[Items from a data source]

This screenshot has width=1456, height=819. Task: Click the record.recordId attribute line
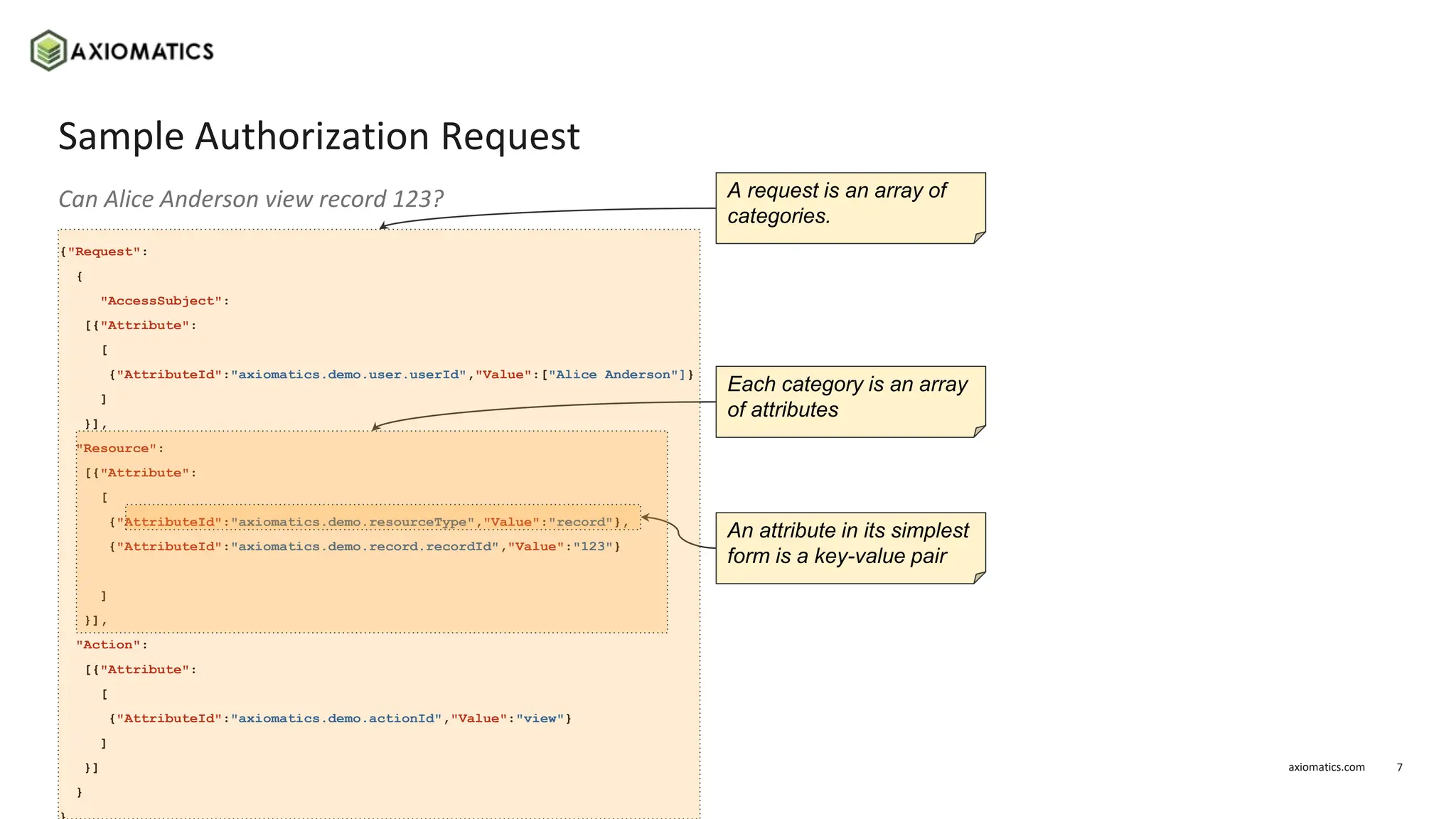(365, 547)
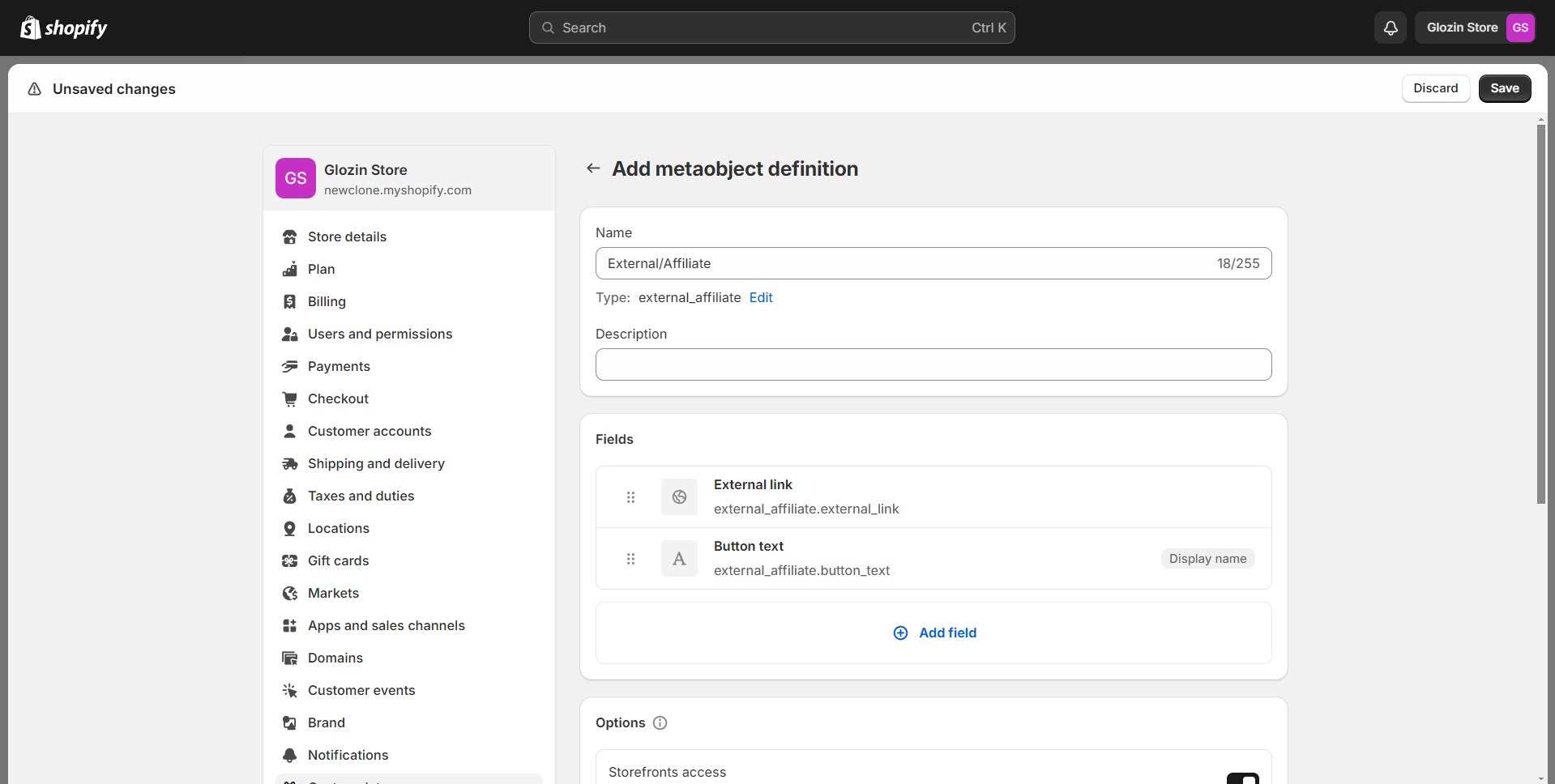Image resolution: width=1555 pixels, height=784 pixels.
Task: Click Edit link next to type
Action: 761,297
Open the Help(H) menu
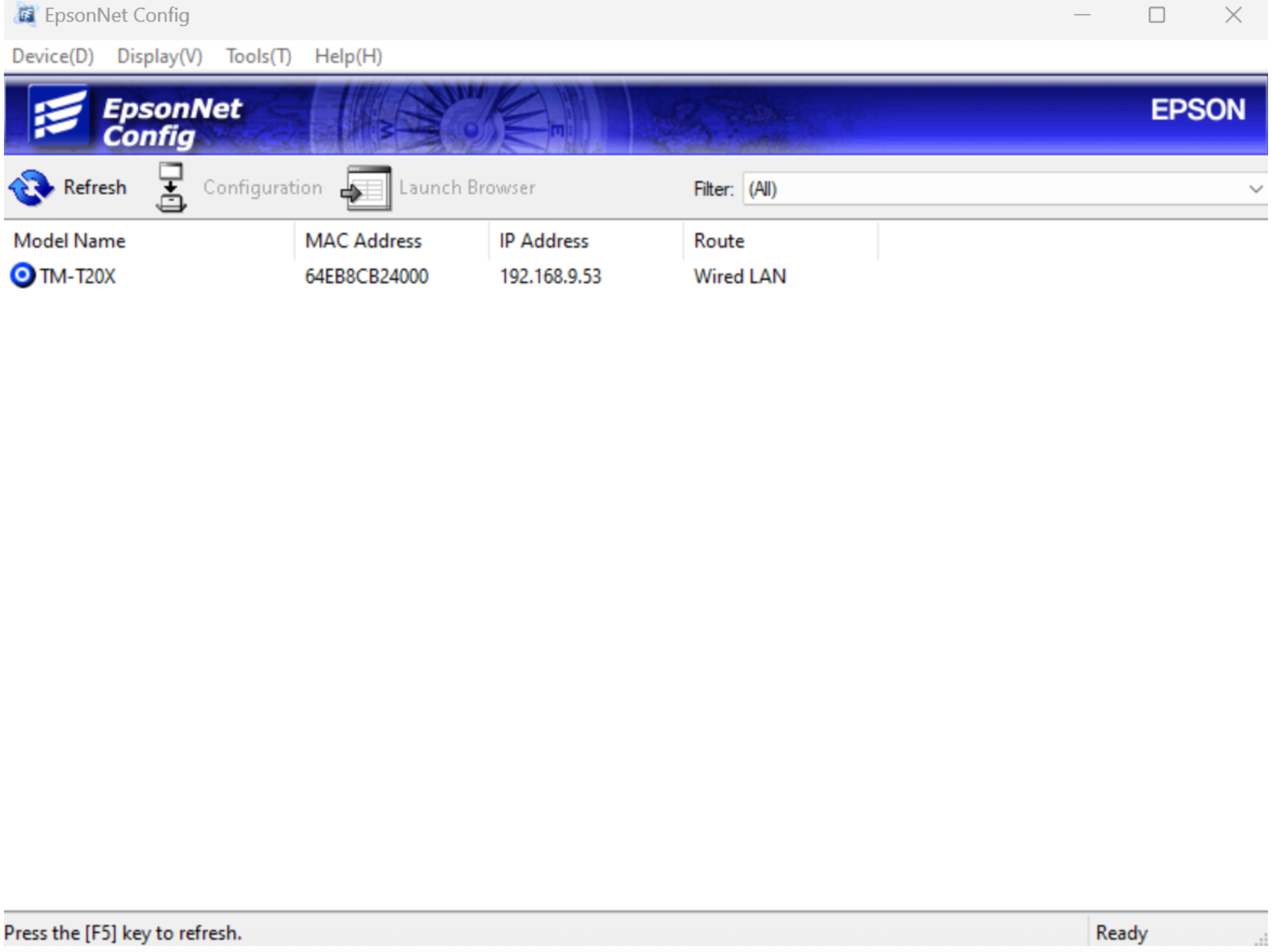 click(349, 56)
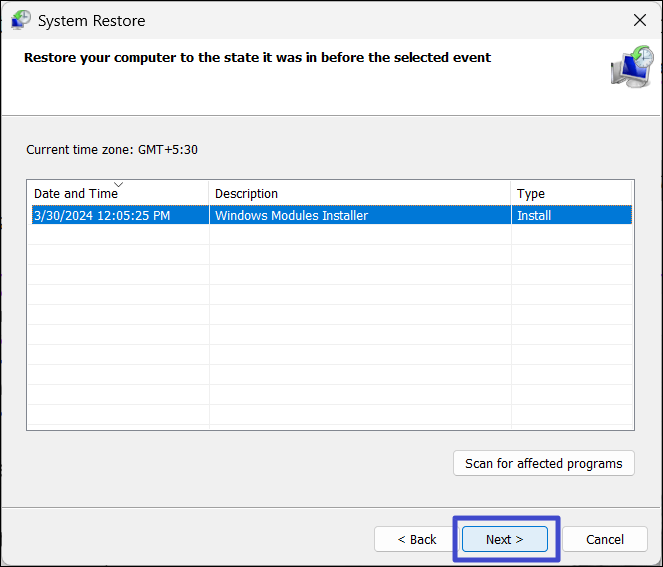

The exercise:
Reproduce every row above word for word, leaving out the pictures.

Response to this exercise:
This screenshot has width=1456, height=819. Task: Click the record.recordId attribute line
(365, 547)
Image resolution: width=1555 pixels, height=784 pixels.
Task: Click Edit link next to type
Action: 761,297
Open the Help(H) menu
 click(349, 56)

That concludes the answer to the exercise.